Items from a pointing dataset
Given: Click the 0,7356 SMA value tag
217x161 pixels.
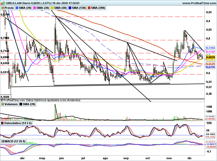Looking at the screenshot, I should click(211, 48).
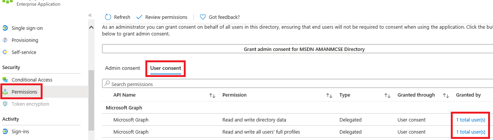Go to Conditional Access settings
The width and height of the screenshot is (493, 140).
tap(32, 80)
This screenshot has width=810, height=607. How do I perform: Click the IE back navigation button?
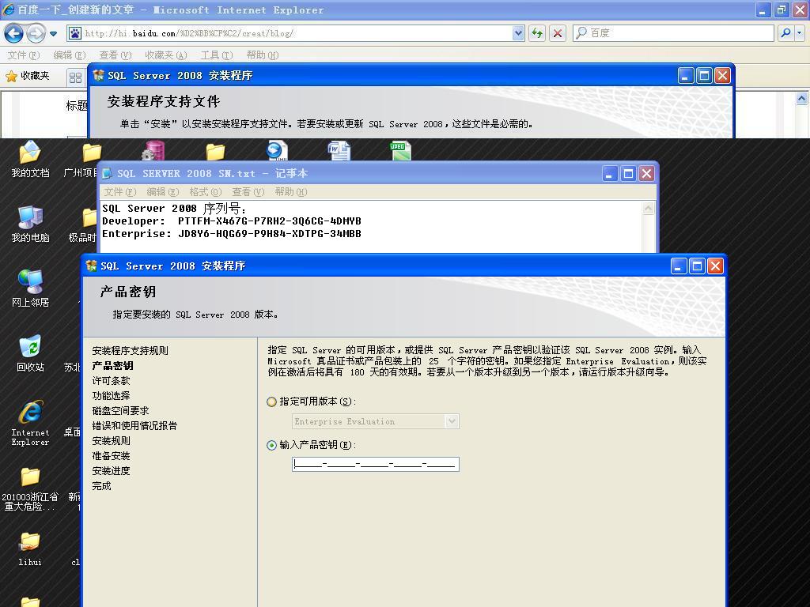click(13, 33)
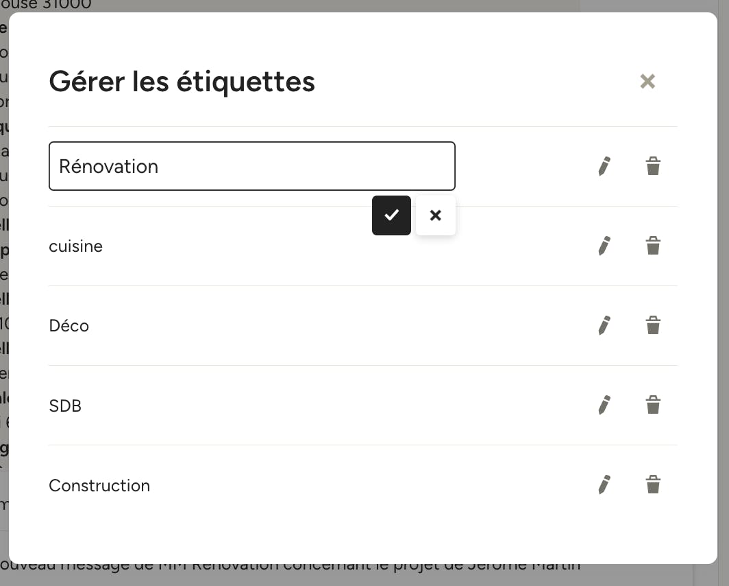Select the cuisine label text

pyautogui.click(x=76, y=246)
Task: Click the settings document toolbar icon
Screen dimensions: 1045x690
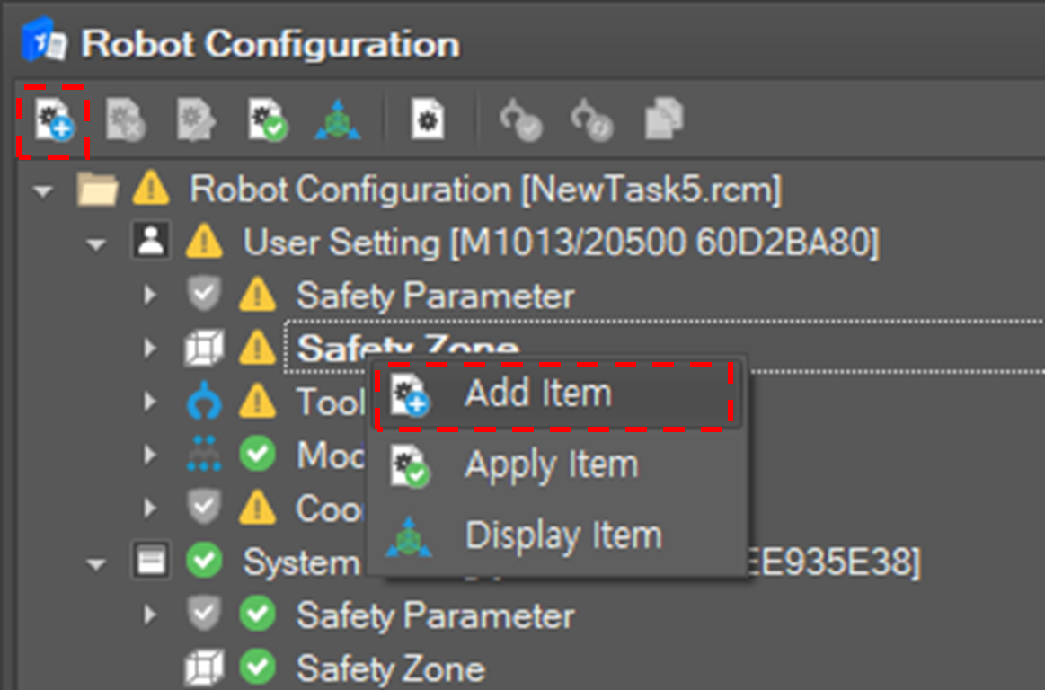Action: [428, 120]

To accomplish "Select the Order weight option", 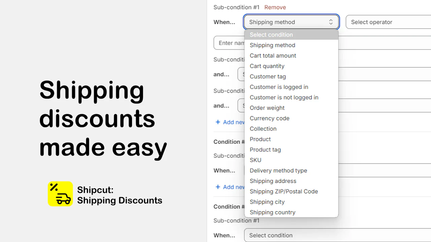I will tap(267, 108).
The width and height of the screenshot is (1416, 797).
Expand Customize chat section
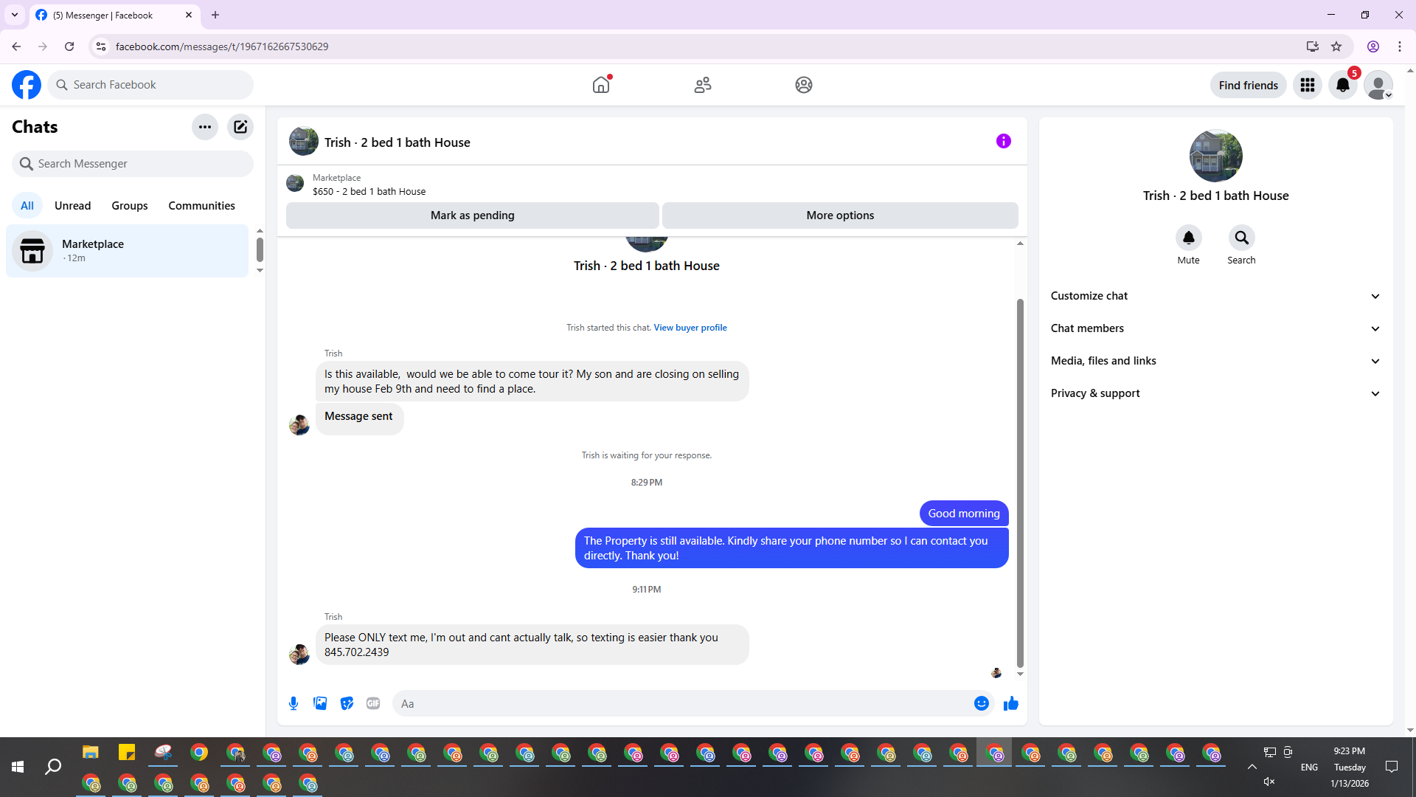click(1215, 296)
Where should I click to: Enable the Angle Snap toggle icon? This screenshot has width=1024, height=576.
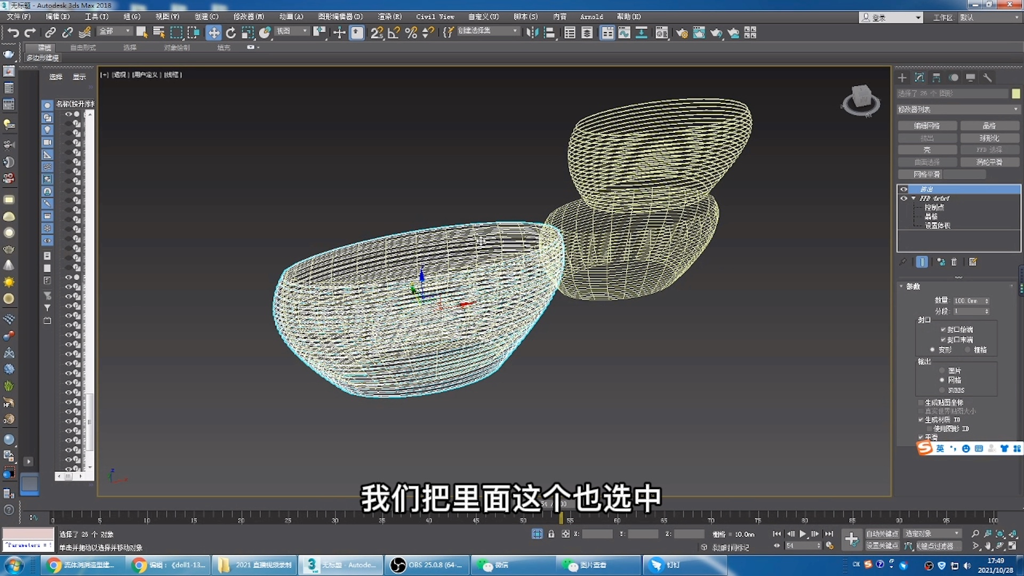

▸ **Task description**:
Format the items as a numbered list, beginning at the line that contains "The width and height of the screenshot is (1416, 797)." and continuing through the end of the items. Skip blank lines and leave out the pictures.

▸ **Answer in full**:
1. The width and height of the screenshot is (1416, 797).
2. Expand Customize chat section
3. click(1215, 296)
4. Where should I click to: Enable the Angle Snap toggle icon? This screenshot has width=1024, height=576.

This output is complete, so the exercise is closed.